>>>>>

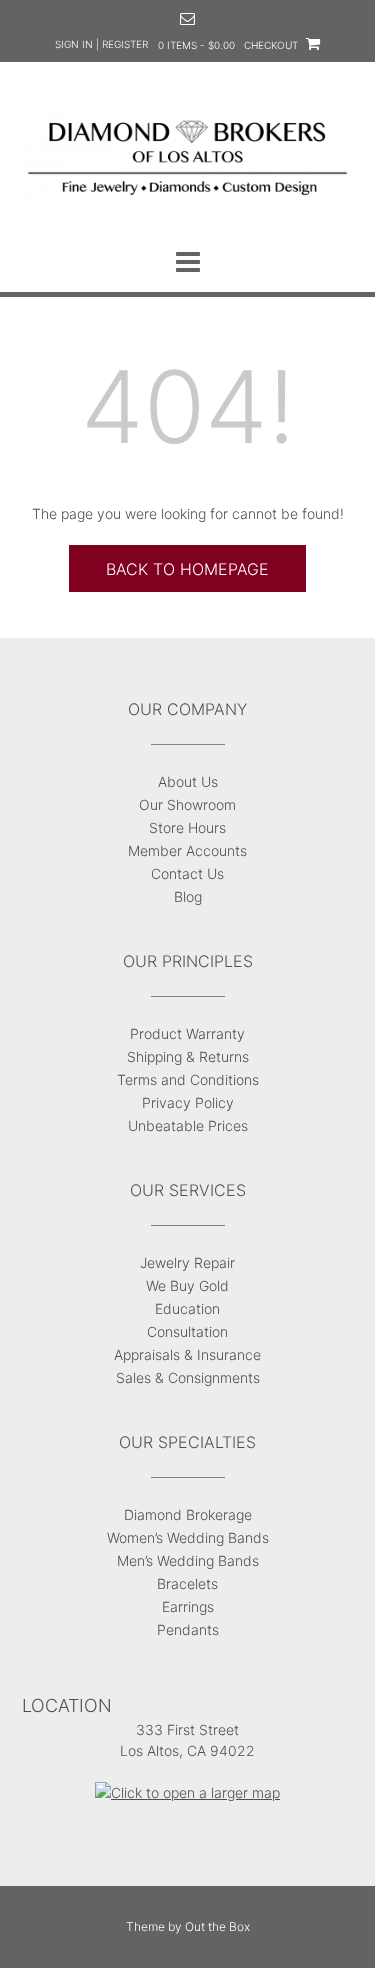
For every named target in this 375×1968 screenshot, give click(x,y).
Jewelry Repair (187, 1262)
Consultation (187, 1331)
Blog (188, 896)
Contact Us (187, 873)
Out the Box (217, 1926)
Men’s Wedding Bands (188, 1560)
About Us (188, 781)
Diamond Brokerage (188, 1514)
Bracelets (187, 1583)
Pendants (188, 1629)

<<<<<

PROBLEM STATEMENT – Return the material exactly as given above, picture-free.

TASK ANSWER –
For every named target in this 375×1968 screenshot, give click(x,y).
Jewelry Repair (187, 1262)
Consultation (187, 1331)
Blog (188, 896)
Contact Us (187, 873)
Out the Box (217, 1926)
Men’s Wedding Bands (188, 1560)
About Us (188, 781)
Diamond Brokerage (188, 1514)
Bracelets (187, 1583)
Pendants (188, 1629)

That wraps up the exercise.